Saved entries

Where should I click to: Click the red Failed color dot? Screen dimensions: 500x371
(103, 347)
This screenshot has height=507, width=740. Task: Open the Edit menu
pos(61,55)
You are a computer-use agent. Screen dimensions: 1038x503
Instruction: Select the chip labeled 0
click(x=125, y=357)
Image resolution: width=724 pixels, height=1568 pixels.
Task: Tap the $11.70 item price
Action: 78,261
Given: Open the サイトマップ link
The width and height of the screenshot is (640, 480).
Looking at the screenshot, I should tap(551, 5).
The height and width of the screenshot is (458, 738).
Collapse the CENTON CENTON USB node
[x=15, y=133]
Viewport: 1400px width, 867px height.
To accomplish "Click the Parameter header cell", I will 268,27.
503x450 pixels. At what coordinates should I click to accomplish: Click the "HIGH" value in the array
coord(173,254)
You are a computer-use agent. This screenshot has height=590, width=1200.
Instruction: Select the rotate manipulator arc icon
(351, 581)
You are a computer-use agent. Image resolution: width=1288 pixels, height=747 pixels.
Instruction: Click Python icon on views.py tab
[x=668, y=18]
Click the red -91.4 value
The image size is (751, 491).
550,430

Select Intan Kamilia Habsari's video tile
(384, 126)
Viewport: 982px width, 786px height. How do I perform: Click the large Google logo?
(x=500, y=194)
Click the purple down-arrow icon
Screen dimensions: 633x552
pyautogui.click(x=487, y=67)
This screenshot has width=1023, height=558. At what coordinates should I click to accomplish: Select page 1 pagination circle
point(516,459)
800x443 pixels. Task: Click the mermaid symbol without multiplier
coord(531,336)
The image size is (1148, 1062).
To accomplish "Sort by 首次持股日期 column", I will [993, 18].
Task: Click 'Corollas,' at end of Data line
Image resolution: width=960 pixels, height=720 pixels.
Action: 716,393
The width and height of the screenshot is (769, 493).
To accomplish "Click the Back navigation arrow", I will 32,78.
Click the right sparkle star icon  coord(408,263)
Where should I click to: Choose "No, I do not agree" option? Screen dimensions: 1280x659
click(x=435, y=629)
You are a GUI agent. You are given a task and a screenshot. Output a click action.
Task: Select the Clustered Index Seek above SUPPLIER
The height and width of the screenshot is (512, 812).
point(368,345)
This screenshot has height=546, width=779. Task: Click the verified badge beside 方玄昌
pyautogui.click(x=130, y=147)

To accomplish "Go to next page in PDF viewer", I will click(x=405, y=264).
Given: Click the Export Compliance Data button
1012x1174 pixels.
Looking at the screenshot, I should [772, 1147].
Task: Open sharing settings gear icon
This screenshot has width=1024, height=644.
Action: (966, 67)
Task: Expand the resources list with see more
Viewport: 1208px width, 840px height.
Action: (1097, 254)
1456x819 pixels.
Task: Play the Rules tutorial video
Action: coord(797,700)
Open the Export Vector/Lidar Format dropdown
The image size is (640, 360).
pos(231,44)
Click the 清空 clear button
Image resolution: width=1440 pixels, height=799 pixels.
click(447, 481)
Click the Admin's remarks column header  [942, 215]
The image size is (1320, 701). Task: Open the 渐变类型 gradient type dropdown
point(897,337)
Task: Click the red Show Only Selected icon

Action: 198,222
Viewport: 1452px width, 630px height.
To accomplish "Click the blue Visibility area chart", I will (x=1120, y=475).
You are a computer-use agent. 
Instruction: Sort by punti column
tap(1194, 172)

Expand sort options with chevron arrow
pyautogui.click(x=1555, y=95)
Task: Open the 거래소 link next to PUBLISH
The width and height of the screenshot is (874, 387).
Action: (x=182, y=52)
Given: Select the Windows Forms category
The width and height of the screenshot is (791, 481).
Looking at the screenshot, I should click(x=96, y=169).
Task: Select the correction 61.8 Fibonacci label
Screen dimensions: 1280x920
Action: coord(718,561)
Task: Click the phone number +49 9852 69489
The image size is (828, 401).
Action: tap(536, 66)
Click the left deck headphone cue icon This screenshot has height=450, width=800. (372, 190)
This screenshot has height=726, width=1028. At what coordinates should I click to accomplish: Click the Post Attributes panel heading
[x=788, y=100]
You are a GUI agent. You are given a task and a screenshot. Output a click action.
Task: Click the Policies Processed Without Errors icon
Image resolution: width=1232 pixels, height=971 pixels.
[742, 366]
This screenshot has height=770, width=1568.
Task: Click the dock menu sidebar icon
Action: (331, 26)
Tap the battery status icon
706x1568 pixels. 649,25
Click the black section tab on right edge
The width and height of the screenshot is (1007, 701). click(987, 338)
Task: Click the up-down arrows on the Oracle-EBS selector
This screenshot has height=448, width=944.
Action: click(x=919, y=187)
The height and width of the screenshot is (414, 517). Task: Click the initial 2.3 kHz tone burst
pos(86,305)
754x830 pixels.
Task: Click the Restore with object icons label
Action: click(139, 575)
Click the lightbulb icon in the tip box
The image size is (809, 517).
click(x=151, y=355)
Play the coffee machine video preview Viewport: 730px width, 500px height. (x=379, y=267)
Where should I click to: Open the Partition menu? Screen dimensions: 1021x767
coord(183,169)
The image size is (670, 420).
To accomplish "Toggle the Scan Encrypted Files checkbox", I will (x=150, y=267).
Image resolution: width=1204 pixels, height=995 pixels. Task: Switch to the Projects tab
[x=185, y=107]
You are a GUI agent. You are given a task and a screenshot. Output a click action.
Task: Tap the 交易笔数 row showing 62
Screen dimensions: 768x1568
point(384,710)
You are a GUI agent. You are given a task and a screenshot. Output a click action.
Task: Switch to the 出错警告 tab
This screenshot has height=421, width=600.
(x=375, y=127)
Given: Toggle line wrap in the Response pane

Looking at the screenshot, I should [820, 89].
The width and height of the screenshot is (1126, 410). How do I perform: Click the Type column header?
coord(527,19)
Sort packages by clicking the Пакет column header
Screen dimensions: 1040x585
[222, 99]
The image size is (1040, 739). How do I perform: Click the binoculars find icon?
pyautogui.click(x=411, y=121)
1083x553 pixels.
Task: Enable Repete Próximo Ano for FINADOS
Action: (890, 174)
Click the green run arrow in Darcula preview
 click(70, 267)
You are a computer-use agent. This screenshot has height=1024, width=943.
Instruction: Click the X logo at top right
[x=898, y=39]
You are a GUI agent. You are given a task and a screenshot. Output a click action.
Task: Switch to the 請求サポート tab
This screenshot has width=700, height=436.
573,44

> _Goal of the exercise_: All of the data is to be transcribed exactly as written.

> _Written response_:
Where should I click to: Click the red Failed color dot? Screen dimensions: 500x371
(103, 347)
This screenshot has height=507, width=740. Task: Open the Edit menu
pos(61,55)
You are a computer-use agent. Screen dimensions: 1038x503
Instruction: Select the chip labeled 0
click(x=125, y=357)
Image resolution: width=724 pixels, height=1568 pixels.
Task: Tap the $11.70 item price
Action: 78,261
Given: Open the サイトマップ link
The width and height of the screenshot is (640, 480).
Looking at the screenshot, I should tap(551, 5).
The height and width of the screenshot is (458, 738).
Collapse the CENTON CENTON USB node
[x=15, y=133]
Viewport: 1400px width, 867px height.
To accomplish "Click the Parameter header cell", I will 268,27.
503x450 pixels. At what coordinates should I click to accomplish: Click the "HIGH" value in the array
coord(173,254)
You are a computer-use agent. This screenshot has height=590, width=1200.
Instruction: Select the rotate manipulator arc icon
(351, 581)
You are a computer-use agent. Image resolution: width=1288 pixels, height=747 pixels.
Instruction: Click Python icon on views.py tab
[x=668, y=18]
Click the red -91.4 value
The image size is (751, 491).
550,430

Select Intan Kamilia Habsari's video tile
(384, 126)
Viewport: 982px width, 786px height. How do I perform: Click the large Google logo?
(x=500, y=194)
Click the purple down-arrow icon
Screen dimensions: 633x552
pyautogui.click(x=487, y=67)
This screenshot has width=1023, height=558. At what coordinates should I click to accomplish: Select page 1 pagination circle
point(516,459)
800x443 pixels. Task: Click the mermaid symbol without multiplier
coord(531,336)
The image size is (1148, 1062).
To accomplish "Sort by 首次持股日期 column", I will [993, 18].
Task: Click 'Corollas,' at end of Data line
Image resolution: width=960 pixels, height=720 pixels.
Action: 716,393
The width and height of the screenshot is (769, 493).
To accomplish "Click the Back navigation arrow", I will 32,78.
Click the right sparkle star icon  coord(408,263)
Where should I click to: Choose "No, I do not agree" option? Screen dimensions: 1280x659
click(x=435, y=629)
You are a GUI agent. You are given a task and a screenshot. Output a click action.
Task: Select the Clustered Index Seek above SUPPLIER
The height and width of the screenshot is (512, 812).
point(368,345)
This screenshot has height=546, width=779. Task: Click the verified badge beside 方玄昌
pyautogui.click(x=130, y=147)

To accomplish "Go to next page in PDF viewer", I will click(x=405, y=264).
Given: Click the Export Compliance Data button
1012x1174 pixels.
Looking at the screenshot, I should [772, 1147].
Task: Open sharing settings gear icon
This screenshot has width=1024, height=644.
Action: (966, 67)
Task: Expand the resources list with see more
Viewport: 1208px width, 840px height.
Action: (1097, 254)
1456x819 pixels.
Task: Play the Rules tutorial video
Action: coord(797,700)
Open the Export Vector/Lidar Format dropdown
The image size is (640, 360).
pos(231,44)
Click the 清空 clear button
Image resolution: width=1440 pixels, height=799 pixels.
click(447, 481)
Click the Admin's remarks column header  [942, 215]
The image size is (1320, 701). Task: Open the 渐变类型 gradient type dropdown
point(897,337)
Task: Click the red Show Only Selected icon

Action: 198,222
Viewport: 1452px width, 630px height.
To accomplish "Click the blue Visibility area chart", I will (x=1120, y=475).
You are a computer-use agent. 
Instruction: Sort by punti column
tap(1194, 172)

Expand sort options with chevron arrow
pyautogui.click(x=1555, y=95)
Task: Open the 거래소 link next to PUBLISH
The width and height of the screenshot is (874, 387).
Action: (x=182, y=52)
Given: Select the Windows Forms category
The width and height of the screenshot is (791, 481).
Looking at the screenshot, I should click(x=96, y=169).
Task: Select the correction 61.8 Fibonacci label
Screen dimensions: 1280x920
Action: coord(718,561)
Task: Click the phone number +49 9852 69489
The image size is (828, 401).
Action: tap(536, 66)
Click the left deck headphone cue icon This screenshot has height=450, width=800. (372, 190)
This screenshot has height=726, width=1028. At what coordinates should I click to accomplish: Click the Post Attributes panel heading
[x=788, y=100]
You are a GUI agent. You are given a task and a screenshot. Output a click action.
Task: Click the Policies Processed Without Errors icon
Image resolution: width=1232 pixels, height=971 pixels.
[742, 366]
This screenshot has height=770, width=1568.
Task: Click the dock menu sidebar icon
Action: (331, 26)
Tap the battery status icon
706x1568 pixels. 649,25
Click the black section tab on right edge
The width and height of the screenshot is (1007, 701). click(987, 338)
Task: Click the up-down arrows on the Oracle-EBS selector
This screenshot has height=448, width=944.
Action: click(x=919, y=187)
The height and width of the screenshot is (414, 517). Task: Click the initial 2.3 kHz tone burst
pos(86,305)
754x830 pixels.
Task: Click the Restore with object icons label
Action: click(139, 575)
Click the lightbulb icon in the tip box
The image size is (809, 517).
click(x=151, y=355)
Play the coffee machine video preview Viewport: 730px width, 500px height. (x=379, y=267)
Where should I click to: Open the Partition menu? Screen dimensions: 1021x767
coord(183,169)
The image size is (670, 420).
To accomplish "Toggle the Scan Encrypted Files checkbox", I will (x=150, y=267).
Image resolution: width=1204 pixels, height=995 pixels. Task: Switch to the Projects tab
[x=185, y=107]
You are a GUI agent. You are given a task and a screenshot. Output a click action.
Task: Tap the 交易笔数 row showing 62
Screen dimensions: 768x1568
point(384,710)
You are a GUI agent. You are given a task and a screenshot. Output a click action.
Task: Switch to the 出错警告 tab
This screenshot has height=421, width=600.
(x=375, y=127)
Given: Toggle line wrap in the Response pane

Looking at the screenshot, I should [820, 89].
The width and height of the screenshot is (1126, 410). How do I perform: Click the Type column header?
coord(527,19)
Sort packages by clicking the Пакет column header
Screen dimensions: 1040x585
[222, 99]
The image size is (1040, 739). How do I perform: Click the binoculars find icon?
pyautogui.click(x=411, y=121)
1083x553 pixels.
Task: Enable Repete Próximo Ano for FINADOS
Action: (890, 174)
Click the green run arrow in Darcula preview
 click(70, 267)
You are a computer-use agent. This screenshot has height=1024, width=943.
Instruction: Click the X logo at top right
[x=898, y=39]
You are a GUI agent. You are given a task and a screenshot. Output a click action.
Task: Switch to the 請求サポート tab
This screenshot has width=700, height=436.
573,44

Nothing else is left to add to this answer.